EFFICIENCY ESTIMATION OF METHODS FOR SENTIMENT ANALYSIS OF SOCIAL NETWORK MESSAGES

Authors

DOI:

https://doi.org/10.20998/2079-0023.2019.02.13

Keywords:

sentiment analysis, social networks messages analysis, machine learning, text classification, naïve Bayesian classification, recurrent neural network, efficiency estimation

Abstract

The results of effectiveness evaluating of machine learning methods for sentiment analysis of social network messages are presented in this paper. The importance of the sentiment analysis problem as one of the important tasks of natural language processing in general and textual information processing in particular is substantiated. A review of existing methods and software for sentiment analysis are made. The choice of classifiers for sentiment analysis of texts for this research is substantiated. The principles of functioning of a Naïve Bayesian Classifier and classifier based on a recurrent neural network are described. Classifiers were sequentially trained in two corpuses: first, in the RuTweetCorp corpus, the corpus of short messages from the social network Twitter, and then on the Slang corpus, the corpus of messages from social networks Facebook and Instagram and posts from the Pikabu website, second corpus have been marked up the tonality of slang words.
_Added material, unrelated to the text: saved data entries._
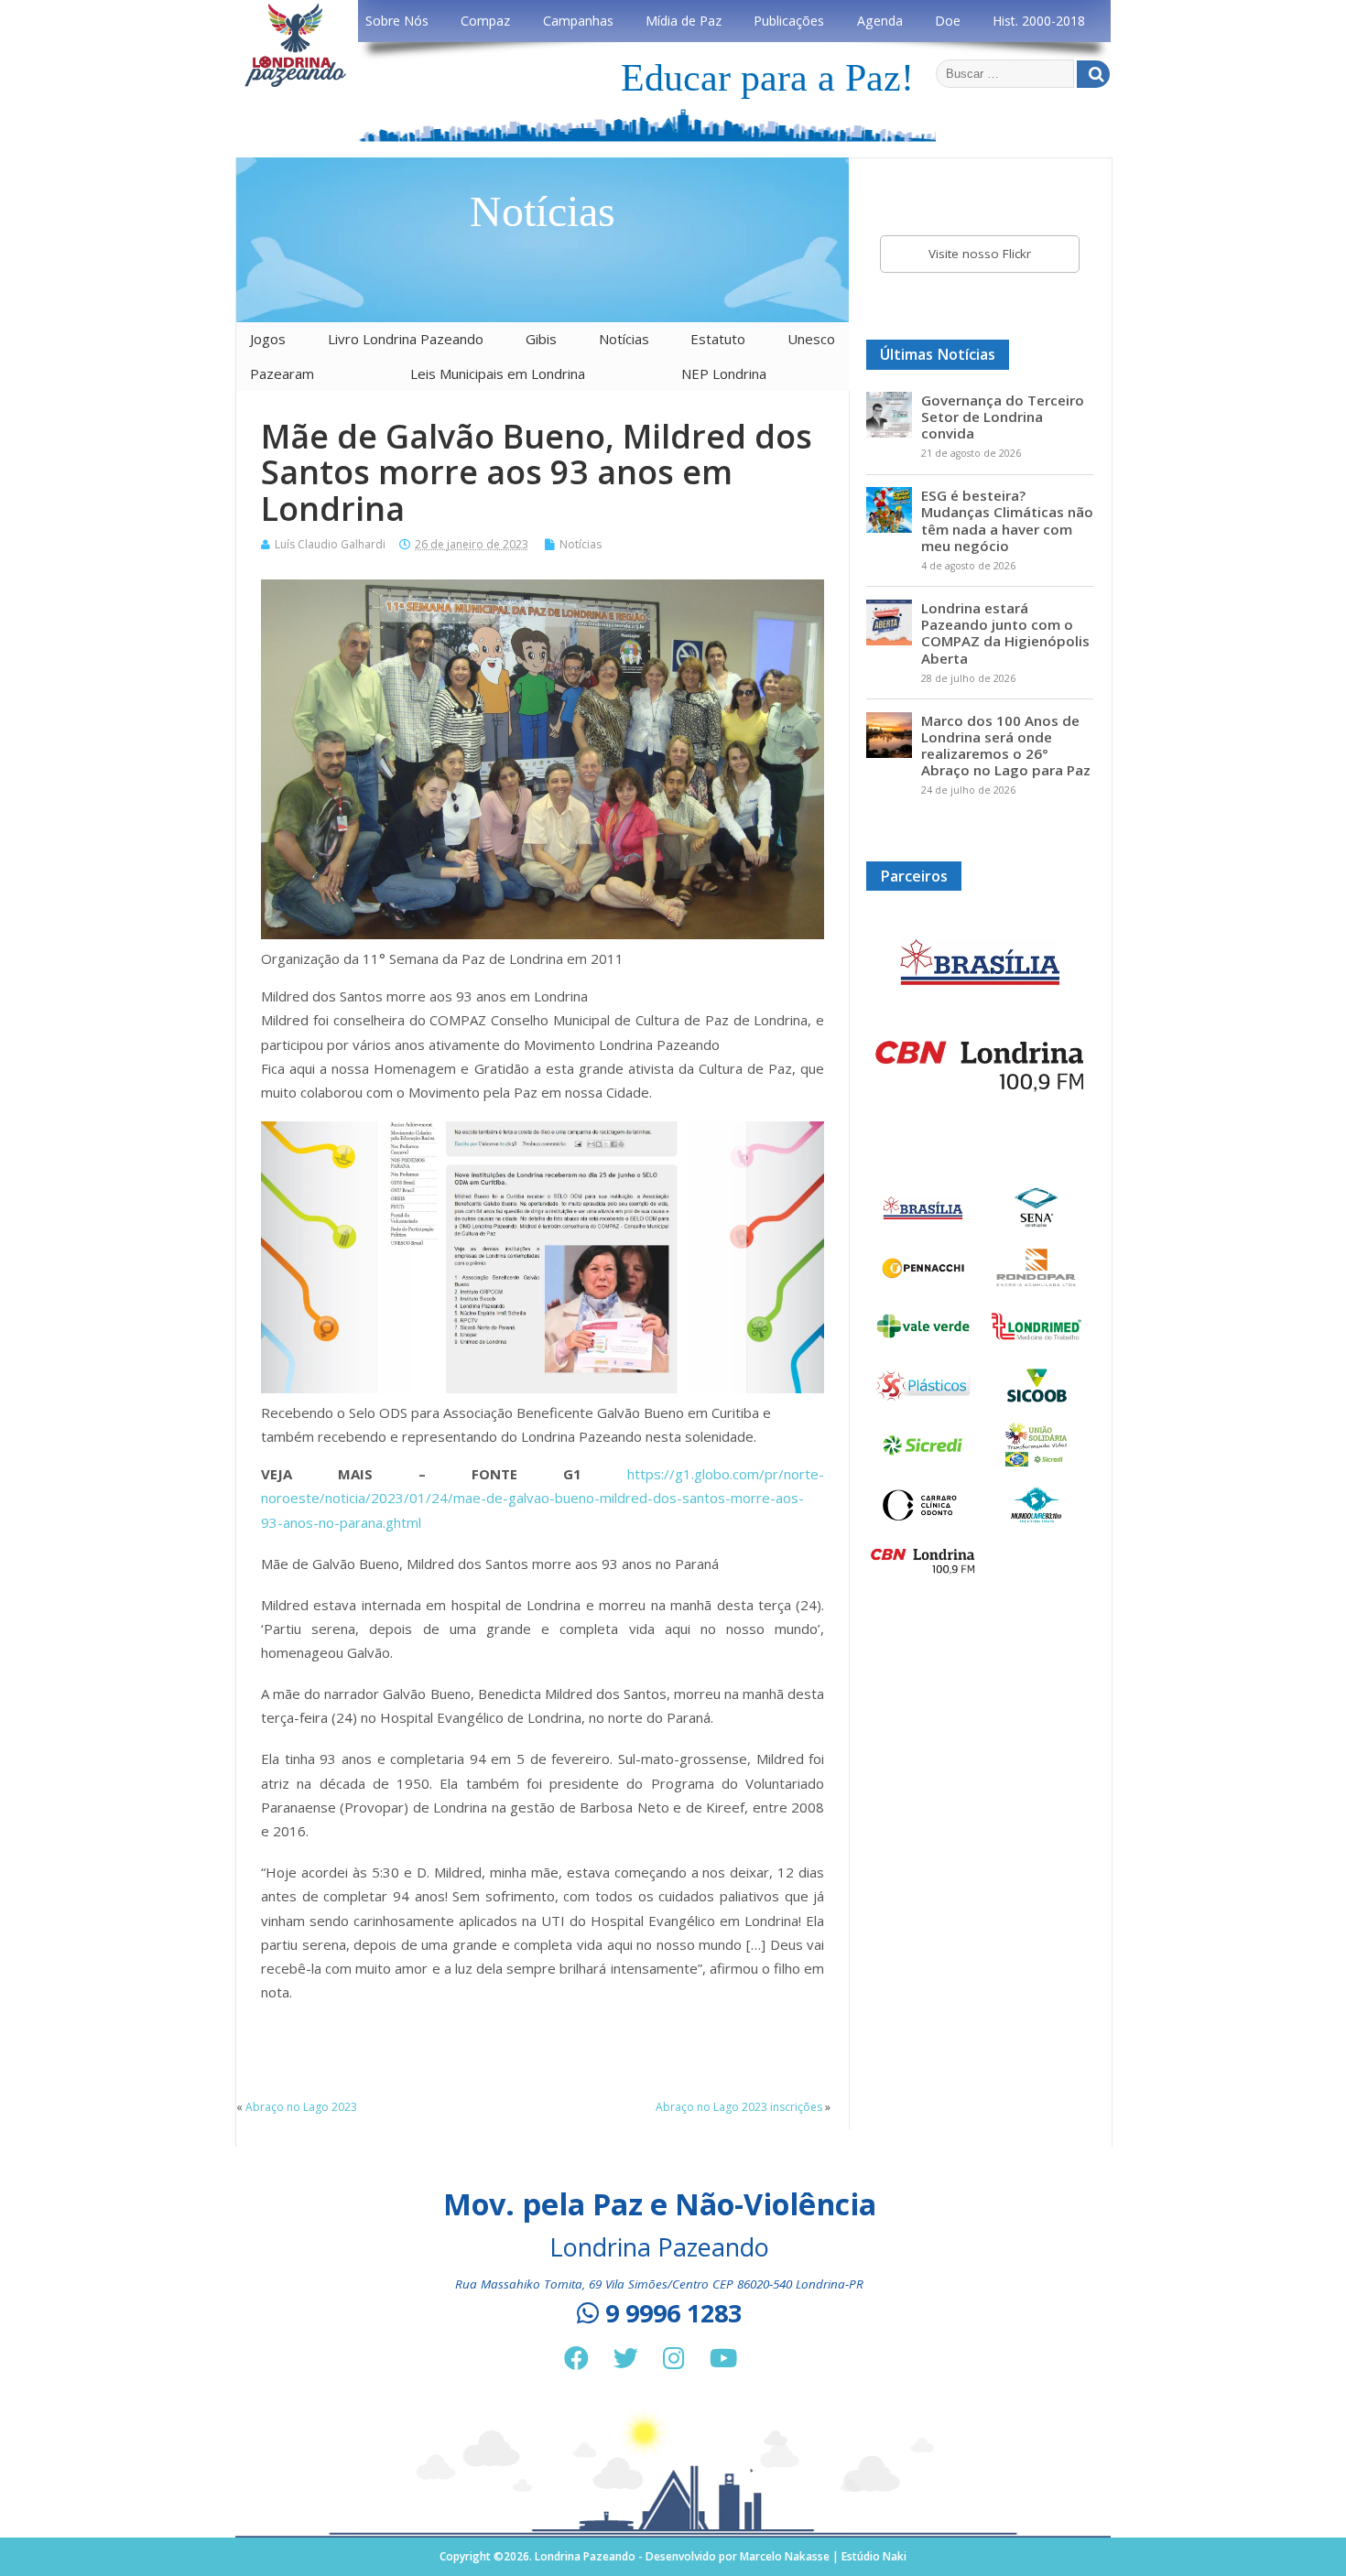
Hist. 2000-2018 (1039, 20)
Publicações (789, 20)
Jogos (268, 339)
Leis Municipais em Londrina (497, 373)
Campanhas (578, 20)
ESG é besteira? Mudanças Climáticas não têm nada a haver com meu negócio (1007, 520)
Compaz (485, 20)
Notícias (624, 339)
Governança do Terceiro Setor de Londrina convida (1002, 416)
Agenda (880, 20)
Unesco (811, 339)
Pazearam (282, 373)
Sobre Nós (397, 20)
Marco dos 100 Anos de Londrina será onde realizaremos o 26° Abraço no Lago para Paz (1006, 745)
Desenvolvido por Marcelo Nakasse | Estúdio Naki (776, 2556)
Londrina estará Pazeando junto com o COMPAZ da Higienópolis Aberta (1005, 633)
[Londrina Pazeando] (295, 84)
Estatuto (717, 339)
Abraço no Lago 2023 (301, 2107)
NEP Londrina (723, 373)
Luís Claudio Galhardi (330, 544)
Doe (948, 20)
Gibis (541, 339)
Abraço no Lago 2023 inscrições (739, 2107)
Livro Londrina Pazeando (405, 339)
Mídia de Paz (684, 20)
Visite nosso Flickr (979, 253)
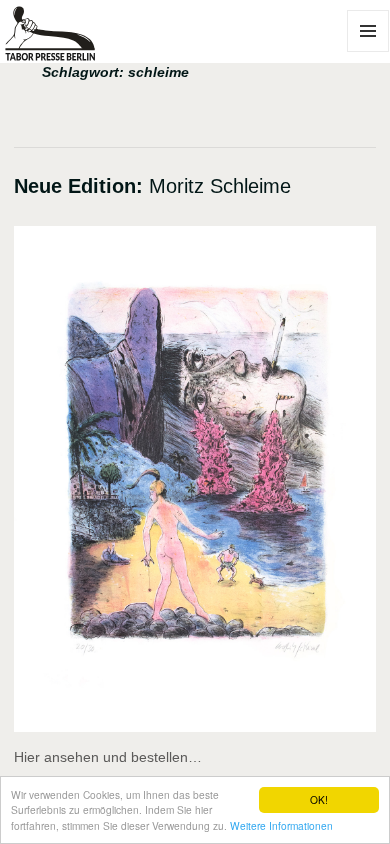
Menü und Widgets (368, 51)
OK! (319, 799)
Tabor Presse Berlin (66, 52)
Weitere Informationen (281, 825)
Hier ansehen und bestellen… (108, 757)
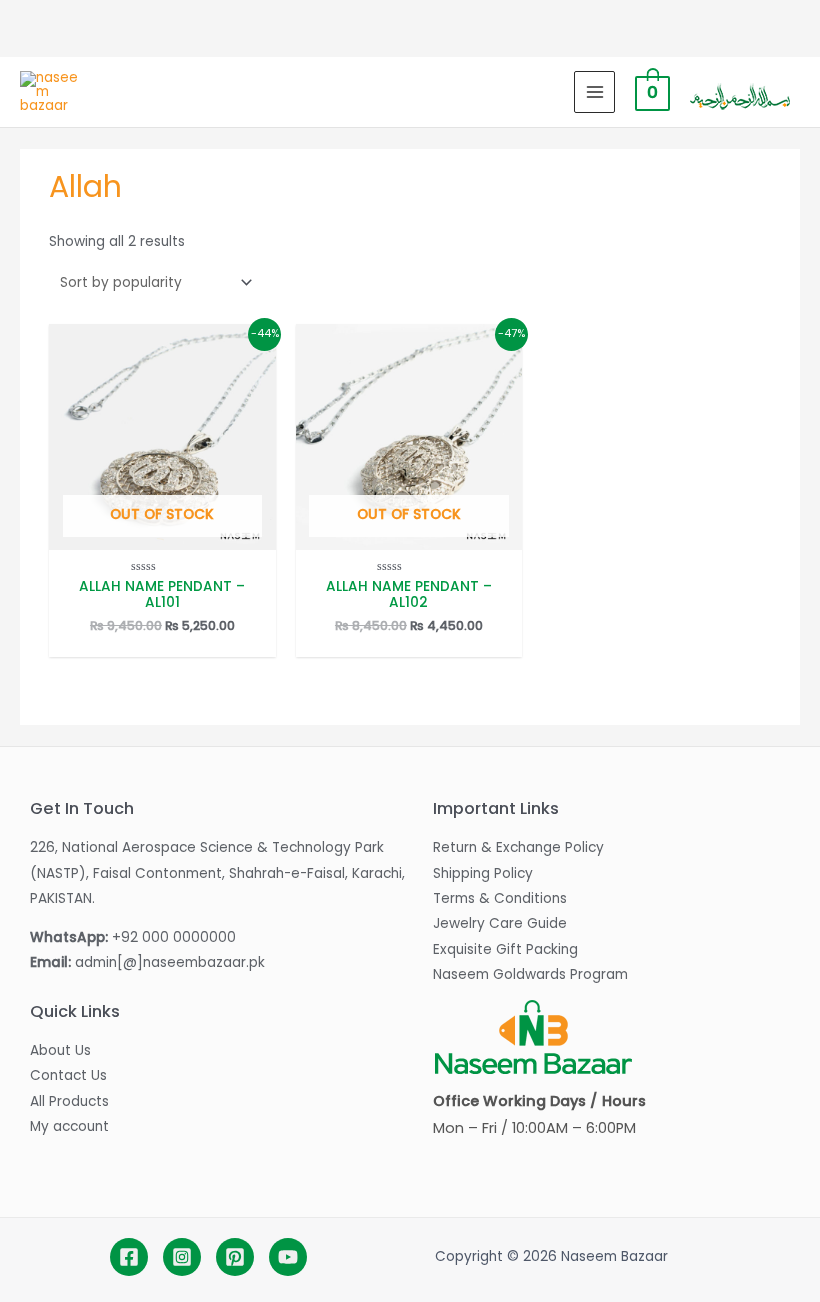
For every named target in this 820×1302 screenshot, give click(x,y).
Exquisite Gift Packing (505, 949)
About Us (60, 1050)
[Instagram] (182, 1257)
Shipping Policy (483, 873)
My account (69, 1126)
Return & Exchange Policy (518, 847)
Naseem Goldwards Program (530, 974)
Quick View (162, 535)
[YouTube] (288, 1257)
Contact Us (68, 1075)
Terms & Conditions (500, 898)
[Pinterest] (235, 1257)
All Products (69, 1101)
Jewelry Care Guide (500, 923)
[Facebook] (129, 1257)
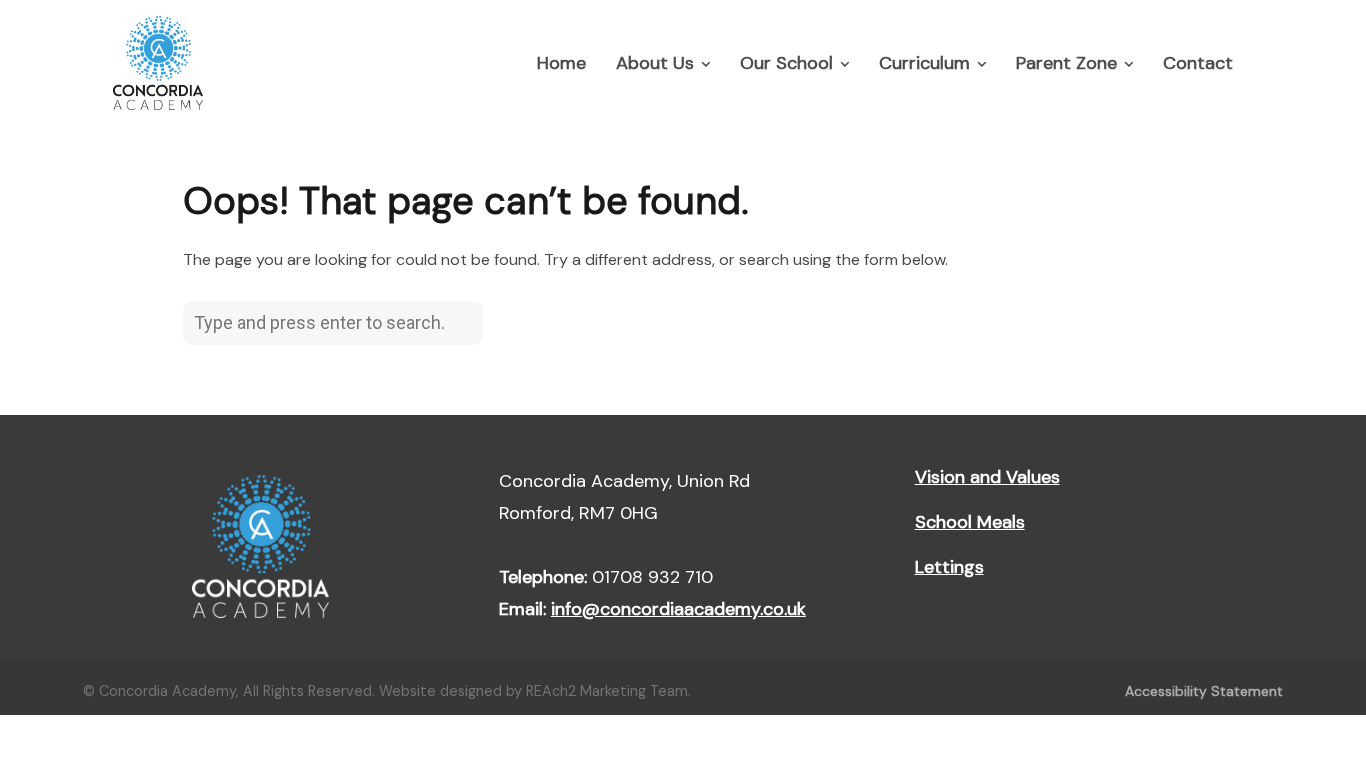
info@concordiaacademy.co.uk (678, 609)
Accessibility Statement (1204, 691)
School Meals (970, 522)
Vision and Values (987, 477)
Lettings (949, 567)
Information about the tonality of slang words was taken from the youth slang dictionary obtained as a result of the survey of users. The separation of texts by tonality was carried out into three classes: positive, negative and neutral. The efficiency of these classifiers was evaluated. Efficiency evaluation was carried out according to standard metrics Recall, Precision, F-measure, Accuracy. For the naive Bayesian classifier, after training on the first corpus, the following metric values were obtained: Recall = 0,853; Precision = 0,869; F-measure = 0,861; Accuracy = 0,855; and after training on the second corpus such values were obtained: Recall = 0,948; Precision = 0,975; F-measure = 0,961; Accuracy = 0,960. For the classifier based on a recurrent neural network, after training on the first corpus, the following metric values were obtained: Recall = 0,870; Precision = 0,878; F-measure = 0,874; Accuracy = 0,861; and after training on the second corpus such values were obtained: Recall = 0,965; Precision = 0,982; F-measure = 0,973; Accuracy = 0,973. These results prove that additional training on the second corpus increased the efficiency of classifiers by 10–11%.

Author Biographies

Natalia Volodymyrivna Borysova, National Technical University "Kharkiv Polytechnic Institute"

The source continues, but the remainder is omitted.